Your output should be each line from the material below that has the word "checkmark".

>>

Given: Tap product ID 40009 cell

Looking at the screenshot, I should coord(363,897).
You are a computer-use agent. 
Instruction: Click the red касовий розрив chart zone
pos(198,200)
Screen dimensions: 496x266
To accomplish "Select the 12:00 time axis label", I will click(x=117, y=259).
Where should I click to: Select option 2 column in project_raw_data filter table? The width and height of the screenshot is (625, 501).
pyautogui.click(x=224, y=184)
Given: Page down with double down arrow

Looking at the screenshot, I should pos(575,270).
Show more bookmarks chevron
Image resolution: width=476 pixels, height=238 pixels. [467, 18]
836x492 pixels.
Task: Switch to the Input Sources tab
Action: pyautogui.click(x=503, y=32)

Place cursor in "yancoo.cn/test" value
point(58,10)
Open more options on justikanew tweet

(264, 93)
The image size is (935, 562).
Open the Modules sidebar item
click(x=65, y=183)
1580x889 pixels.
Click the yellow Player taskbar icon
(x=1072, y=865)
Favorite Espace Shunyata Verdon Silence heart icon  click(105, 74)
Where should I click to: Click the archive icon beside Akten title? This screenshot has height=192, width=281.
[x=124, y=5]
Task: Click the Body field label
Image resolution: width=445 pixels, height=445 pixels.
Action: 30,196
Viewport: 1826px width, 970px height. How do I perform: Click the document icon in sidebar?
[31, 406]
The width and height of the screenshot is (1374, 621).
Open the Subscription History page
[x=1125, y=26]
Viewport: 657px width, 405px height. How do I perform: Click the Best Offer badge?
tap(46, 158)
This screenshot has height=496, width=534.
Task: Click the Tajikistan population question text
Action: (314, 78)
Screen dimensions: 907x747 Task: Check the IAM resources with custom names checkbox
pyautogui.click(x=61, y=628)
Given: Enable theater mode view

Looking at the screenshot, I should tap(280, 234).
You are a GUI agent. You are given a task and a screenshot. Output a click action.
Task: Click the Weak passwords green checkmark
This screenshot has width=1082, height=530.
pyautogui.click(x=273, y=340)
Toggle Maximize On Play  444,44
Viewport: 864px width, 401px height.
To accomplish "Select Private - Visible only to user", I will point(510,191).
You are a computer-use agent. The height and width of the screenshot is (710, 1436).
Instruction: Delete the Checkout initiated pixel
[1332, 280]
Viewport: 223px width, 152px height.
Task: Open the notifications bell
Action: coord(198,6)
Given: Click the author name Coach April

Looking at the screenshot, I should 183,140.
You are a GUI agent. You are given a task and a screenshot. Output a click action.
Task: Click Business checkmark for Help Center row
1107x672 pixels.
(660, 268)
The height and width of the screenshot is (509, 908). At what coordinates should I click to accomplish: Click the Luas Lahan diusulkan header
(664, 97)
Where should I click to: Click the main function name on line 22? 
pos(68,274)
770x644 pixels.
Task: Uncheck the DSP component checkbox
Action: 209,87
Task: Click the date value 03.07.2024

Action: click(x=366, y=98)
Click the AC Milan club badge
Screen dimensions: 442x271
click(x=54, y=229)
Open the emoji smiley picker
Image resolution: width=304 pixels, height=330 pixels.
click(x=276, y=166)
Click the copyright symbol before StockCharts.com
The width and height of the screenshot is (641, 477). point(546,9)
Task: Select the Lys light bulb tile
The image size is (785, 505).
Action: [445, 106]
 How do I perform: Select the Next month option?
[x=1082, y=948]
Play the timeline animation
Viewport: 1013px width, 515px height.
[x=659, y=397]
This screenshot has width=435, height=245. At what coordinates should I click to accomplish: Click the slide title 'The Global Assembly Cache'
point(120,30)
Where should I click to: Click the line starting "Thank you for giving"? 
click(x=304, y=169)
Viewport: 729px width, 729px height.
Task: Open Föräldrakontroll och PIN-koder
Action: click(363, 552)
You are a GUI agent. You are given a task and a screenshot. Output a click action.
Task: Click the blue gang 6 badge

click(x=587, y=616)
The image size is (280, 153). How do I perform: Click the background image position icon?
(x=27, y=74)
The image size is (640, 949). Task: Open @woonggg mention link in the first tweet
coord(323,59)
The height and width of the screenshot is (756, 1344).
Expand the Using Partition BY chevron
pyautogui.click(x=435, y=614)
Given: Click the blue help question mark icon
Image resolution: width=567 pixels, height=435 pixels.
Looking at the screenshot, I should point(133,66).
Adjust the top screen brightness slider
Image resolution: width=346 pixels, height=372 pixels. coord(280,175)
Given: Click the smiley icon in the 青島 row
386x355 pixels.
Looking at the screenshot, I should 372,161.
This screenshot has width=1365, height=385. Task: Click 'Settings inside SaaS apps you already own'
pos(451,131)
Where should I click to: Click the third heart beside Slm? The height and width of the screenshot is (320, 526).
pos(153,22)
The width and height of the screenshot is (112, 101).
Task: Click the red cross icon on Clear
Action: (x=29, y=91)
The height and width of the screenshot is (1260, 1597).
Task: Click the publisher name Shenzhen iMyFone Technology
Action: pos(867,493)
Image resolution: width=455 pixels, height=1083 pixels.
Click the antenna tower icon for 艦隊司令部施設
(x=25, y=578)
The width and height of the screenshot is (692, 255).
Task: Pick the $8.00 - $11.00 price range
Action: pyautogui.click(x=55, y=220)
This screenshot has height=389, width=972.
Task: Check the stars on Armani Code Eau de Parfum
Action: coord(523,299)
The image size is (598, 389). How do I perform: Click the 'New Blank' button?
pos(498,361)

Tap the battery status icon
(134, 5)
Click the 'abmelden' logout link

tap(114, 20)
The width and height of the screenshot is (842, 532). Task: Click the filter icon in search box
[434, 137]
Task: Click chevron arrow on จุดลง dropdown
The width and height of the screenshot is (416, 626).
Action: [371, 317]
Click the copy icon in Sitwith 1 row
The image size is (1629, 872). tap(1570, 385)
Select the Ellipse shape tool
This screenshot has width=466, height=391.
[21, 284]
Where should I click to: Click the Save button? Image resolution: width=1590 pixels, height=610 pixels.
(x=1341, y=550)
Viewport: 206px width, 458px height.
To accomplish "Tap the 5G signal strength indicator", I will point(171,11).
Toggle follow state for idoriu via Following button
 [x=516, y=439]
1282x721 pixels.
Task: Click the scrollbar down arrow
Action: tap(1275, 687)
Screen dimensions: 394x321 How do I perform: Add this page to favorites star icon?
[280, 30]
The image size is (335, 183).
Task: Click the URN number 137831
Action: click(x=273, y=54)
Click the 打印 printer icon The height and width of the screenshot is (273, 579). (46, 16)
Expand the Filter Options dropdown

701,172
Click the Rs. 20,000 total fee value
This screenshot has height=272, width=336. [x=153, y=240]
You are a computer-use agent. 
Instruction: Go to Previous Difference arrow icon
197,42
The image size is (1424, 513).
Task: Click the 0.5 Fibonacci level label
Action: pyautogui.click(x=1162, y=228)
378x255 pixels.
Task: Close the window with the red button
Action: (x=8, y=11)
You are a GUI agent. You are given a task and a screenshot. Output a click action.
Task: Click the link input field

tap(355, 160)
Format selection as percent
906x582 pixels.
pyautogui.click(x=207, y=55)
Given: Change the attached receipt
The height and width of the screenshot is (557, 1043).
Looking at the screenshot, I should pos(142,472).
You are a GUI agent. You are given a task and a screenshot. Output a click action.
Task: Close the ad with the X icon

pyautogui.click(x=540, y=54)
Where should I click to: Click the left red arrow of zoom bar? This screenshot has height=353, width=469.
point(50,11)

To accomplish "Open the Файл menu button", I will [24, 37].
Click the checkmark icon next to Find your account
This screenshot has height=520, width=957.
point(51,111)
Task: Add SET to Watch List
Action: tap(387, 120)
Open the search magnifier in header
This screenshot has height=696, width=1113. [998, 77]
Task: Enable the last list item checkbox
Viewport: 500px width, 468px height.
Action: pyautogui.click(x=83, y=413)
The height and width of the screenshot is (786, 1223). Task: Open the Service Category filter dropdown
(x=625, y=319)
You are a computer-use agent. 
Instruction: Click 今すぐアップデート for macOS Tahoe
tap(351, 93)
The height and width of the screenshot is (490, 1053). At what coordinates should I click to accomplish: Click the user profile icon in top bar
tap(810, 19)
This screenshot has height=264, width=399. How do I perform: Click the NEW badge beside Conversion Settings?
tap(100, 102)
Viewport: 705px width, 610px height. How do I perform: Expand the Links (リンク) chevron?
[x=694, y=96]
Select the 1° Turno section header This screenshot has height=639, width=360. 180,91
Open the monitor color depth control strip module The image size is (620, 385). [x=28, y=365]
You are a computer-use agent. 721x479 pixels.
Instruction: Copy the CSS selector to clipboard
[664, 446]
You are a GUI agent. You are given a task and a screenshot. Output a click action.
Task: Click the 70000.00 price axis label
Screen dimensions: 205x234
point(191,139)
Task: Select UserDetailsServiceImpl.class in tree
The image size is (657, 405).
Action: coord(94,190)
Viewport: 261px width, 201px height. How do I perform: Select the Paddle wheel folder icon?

<<

Result of the task →
Task: Click the Weak passwords green checkmark
Task: Click Business checkmark for Help Center row
Click the checkmark icon next to Find your account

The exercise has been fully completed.